_Input data_
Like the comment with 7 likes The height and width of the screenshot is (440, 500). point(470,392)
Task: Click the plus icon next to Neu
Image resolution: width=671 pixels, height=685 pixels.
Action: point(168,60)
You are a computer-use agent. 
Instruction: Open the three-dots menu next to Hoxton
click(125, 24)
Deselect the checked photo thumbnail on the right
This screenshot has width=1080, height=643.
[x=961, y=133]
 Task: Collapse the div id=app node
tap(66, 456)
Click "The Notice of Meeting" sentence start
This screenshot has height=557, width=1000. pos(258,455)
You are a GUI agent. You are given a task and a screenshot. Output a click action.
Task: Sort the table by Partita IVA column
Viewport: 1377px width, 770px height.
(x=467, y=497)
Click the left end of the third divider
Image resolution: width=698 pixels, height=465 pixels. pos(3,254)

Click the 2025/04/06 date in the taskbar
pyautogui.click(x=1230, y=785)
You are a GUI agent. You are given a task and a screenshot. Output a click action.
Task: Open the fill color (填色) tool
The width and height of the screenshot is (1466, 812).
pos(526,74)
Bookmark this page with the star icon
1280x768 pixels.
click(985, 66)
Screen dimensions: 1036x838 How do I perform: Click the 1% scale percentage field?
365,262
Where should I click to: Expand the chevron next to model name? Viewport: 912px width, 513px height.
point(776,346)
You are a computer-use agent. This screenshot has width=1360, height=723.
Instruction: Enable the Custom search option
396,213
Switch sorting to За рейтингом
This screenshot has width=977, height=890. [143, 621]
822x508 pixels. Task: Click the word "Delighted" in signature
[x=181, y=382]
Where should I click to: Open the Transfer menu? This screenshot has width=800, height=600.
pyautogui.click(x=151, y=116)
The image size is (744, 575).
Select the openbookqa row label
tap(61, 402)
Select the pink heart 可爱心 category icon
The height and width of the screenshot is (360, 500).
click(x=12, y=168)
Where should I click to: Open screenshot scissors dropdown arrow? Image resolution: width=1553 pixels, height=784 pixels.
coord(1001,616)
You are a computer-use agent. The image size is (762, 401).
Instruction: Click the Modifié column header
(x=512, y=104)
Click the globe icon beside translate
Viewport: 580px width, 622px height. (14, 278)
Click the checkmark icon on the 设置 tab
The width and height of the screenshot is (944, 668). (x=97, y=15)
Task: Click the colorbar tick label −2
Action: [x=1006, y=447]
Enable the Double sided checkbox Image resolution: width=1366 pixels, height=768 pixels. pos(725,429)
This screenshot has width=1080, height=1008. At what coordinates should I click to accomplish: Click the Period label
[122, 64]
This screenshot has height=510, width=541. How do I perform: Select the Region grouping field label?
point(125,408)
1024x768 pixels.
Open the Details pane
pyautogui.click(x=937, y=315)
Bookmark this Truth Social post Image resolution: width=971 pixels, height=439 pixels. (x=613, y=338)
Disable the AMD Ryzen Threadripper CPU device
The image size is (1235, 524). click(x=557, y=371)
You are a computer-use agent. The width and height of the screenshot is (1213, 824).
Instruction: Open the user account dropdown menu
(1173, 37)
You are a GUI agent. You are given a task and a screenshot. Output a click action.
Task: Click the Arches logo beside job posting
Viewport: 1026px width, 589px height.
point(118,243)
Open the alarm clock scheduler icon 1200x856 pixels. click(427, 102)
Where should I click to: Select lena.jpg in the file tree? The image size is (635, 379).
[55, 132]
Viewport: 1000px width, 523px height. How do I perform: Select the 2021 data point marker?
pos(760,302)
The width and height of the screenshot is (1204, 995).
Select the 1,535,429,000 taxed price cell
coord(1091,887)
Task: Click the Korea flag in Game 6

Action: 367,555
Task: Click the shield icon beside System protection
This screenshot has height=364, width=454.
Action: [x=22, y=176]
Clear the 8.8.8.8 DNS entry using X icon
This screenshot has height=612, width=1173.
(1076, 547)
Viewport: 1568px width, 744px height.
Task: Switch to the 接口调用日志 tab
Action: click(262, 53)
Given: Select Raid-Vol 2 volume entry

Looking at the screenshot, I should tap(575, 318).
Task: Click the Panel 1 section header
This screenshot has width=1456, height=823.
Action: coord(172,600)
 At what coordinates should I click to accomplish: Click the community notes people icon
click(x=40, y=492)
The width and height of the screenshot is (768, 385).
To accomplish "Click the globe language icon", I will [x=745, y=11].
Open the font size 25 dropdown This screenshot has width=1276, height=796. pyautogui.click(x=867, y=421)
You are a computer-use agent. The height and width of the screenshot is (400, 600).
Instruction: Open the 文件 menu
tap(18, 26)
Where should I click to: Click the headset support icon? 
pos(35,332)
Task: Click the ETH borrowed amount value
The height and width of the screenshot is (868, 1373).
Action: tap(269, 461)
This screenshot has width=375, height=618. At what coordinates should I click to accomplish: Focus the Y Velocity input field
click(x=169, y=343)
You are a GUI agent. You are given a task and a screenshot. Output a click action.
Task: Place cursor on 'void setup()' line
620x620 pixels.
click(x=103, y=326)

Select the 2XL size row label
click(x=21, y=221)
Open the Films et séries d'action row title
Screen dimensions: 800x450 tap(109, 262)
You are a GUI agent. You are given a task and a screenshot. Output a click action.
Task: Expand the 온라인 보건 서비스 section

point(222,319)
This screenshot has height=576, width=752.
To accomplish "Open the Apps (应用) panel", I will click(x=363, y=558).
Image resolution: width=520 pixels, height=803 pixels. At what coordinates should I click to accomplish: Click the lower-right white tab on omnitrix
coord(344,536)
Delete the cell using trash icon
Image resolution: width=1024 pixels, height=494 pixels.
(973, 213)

_What to produce_
The lines from the one containing "Task: Expand the 온라인 보건 서비스 section" to the final line of the listing above must be set down exactly, both included.

_Output for this task_
Task: Expand the 온라인 보건 서비스 section

point(222,319)
This screenshot has height=576, width=752.
To accomplish "Open the Apps (应用) panel", I will click(x=363, y=558).
Image resolution: width=520 pixels, height=803 pixels. At what coordinates should I click to accomplish: Click the lower-right white tab on omnitrix
coord(344,536)
Delete the cell using trash icon
Image resolution: width=1024 pixels, height=494 pixels.
(973, 213)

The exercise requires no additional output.